Continuing through the serene National Gardens, past Syntagma for the last time, then back through Plaka, I soaked up the last bit of sun and Greek atmosphere I’d see for a long, long time. Since me and mum are basically Segway pros (we chose not to wear a helmet, we like to live dangerously), we had enough time to zip round the base of the Acropolis, on the bustling pedestrian thoroughfare that is Dionysiou Areopagitou. This is the second most expensive street in Athens, and boy can you tell. Not a bit of rubbish or loose electrics in sight.

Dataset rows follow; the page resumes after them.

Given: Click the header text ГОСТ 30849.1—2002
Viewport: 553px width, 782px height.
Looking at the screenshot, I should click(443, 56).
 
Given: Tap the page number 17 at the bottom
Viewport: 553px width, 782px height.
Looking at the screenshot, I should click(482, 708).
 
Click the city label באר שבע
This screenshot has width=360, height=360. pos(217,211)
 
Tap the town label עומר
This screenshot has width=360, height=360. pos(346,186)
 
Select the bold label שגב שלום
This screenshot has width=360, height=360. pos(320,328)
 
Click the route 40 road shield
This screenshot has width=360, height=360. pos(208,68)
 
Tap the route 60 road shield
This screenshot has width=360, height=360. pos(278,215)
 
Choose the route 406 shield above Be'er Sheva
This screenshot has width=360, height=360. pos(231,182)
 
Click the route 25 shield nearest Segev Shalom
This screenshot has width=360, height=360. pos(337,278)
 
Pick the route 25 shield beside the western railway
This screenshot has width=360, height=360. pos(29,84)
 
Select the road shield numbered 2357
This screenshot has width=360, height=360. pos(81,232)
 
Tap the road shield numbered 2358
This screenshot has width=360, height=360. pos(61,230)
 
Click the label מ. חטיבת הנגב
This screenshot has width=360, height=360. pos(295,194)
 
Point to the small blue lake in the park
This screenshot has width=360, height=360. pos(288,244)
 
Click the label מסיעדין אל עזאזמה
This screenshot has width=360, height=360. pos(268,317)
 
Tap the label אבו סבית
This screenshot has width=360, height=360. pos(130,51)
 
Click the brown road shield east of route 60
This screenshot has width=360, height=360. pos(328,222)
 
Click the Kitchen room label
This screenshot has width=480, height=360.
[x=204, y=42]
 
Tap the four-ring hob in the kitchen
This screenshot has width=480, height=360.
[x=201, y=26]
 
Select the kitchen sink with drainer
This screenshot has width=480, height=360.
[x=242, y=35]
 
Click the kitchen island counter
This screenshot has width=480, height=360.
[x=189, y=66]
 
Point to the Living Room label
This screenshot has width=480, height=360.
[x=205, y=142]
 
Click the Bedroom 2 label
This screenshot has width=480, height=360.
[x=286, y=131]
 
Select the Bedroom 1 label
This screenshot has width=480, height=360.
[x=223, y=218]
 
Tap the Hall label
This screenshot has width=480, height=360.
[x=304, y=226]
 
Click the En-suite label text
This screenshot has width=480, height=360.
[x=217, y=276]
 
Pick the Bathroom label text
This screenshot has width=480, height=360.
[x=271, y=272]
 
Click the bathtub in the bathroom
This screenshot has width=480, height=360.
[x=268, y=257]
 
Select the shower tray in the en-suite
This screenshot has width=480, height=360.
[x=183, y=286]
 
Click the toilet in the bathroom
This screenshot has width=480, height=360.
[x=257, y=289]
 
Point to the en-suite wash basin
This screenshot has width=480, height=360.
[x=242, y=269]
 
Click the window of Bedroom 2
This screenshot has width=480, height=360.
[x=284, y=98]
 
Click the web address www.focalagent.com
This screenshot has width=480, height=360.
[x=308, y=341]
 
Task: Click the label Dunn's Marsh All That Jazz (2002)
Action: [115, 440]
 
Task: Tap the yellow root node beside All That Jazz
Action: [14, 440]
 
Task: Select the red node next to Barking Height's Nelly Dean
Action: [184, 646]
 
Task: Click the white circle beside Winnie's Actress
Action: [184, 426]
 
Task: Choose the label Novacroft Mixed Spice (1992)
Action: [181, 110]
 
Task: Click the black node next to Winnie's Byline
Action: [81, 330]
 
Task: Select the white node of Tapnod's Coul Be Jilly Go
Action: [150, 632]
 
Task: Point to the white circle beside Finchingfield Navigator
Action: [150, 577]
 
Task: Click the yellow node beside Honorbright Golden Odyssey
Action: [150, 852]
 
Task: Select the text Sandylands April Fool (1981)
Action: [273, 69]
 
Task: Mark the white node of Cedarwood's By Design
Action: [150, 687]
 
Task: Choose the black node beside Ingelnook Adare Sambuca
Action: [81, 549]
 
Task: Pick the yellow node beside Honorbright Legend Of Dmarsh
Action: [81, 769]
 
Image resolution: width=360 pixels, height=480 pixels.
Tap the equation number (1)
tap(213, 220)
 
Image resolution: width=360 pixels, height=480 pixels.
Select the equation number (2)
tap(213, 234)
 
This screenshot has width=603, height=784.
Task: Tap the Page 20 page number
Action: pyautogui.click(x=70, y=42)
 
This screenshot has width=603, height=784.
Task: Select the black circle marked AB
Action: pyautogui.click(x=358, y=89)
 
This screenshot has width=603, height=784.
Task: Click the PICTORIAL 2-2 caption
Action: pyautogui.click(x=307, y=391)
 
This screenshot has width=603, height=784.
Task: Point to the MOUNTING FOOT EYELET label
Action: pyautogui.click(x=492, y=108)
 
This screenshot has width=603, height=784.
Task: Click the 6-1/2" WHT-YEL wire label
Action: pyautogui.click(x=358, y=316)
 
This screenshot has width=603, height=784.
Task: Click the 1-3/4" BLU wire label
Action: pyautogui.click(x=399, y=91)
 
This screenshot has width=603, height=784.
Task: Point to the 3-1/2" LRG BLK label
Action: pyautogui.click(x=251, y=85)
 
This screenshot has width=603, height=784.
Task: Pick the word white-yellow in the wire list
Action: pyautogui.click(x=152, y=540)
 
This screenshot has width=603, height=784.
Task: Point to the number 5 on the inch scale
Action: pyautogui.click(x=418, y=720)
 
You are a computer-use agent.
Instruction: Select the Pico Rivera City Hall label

Our guide took us to the top of the Pnyx hill, which according to the Greeks was the first parliament ever, though I think the Icelanders would disagree with that. Suck it Iceland, the Vikings didn’t bother with democracy until a millennium later. I’m sorry, that was rude. Anyway, the views from the top are stunning, as you get a view of the entire valley and contoured landscape around the city. The best thing was, you didn’t have to walk.
My attempt at looking cool. I think I am outshone by that beautiful temple over there.
Heartbroken at the fact I had to leave, I made sure to stock up on some naff souvenirs before we made our way to the airport. I definitely don’t need olive oil soap or a cute little ceramic Greek Orthodox church – especially since I’m an atheist – but I wanted it. I did also buy some black olive tapenade, which it turns out you can buy at Waitrose, but oh well. I’m a tourist and I’m allowed.
As my journey began, I had no idea it was to be so long and hellish. We waited half an hour in the stuffy confines of the metro for the next airport train, only to end up talking to some nervous British tourists who couldn’t find the train despite it clearly saying ‘AIRPORT’, with a picture of a plane on the doors. They were nice enough people, but we are dreadfully grouchy, so we were pleased to be by ourselves again in the airport.
I popped to the Eleftherios Venizelos exhibition, a small museum about the airport’s namesake. I studied this guy a lot at uni, as I find him utterly fascinating. The Greeks call him the father of their nation, because he brought a lot of ethnic Greeks and Greek lands under a singular state for the first time in history. I guess you could say he’s a pretty cool dude.
Pleased to be seeing you again, friend. Hope my studies were worthy!
We boarded the plane and settled in for the journey, I got my knitting and Gilmore Girls all ready to go. However, another Brit was in the seat next to us, and he was very talkative. More talkative than me, would you believe? I know, it’s difficult. Anyway after the third hour of being intensely chatted to my neck was hurting and I was flagging.
Thankfully, my dad was waiting for us at the airport with the promise of a silent car and some sandwiches, which we gladly accepted. The world had other ideas for our journey, though, so not only did we get stuck in a car park traffic jam for 20 minutes, the M3 was also closed, big-time. The diversion sent us all the way through my old stomping ground of Egham (seeing my university and the students wandering about at 1AM strangely made me miss my life there), through some weird Surrey towns, before we finally were on the home straight.
We got in about 3AM, and needless to say I’ve done virtually nothing today, except watch Gilmore Girls and pine for Athens. Who knows when I’ll visit again, but I’ve made a pact with myself. I mustn’t be away for more than a year, because I get depressed if I don’t see it, and there is so much more to do there. I need my Greek to improve, and I’ll see my friends more. I promise that to myself.
Until next year, beautiful, crazy, sunny, wonderful Greece.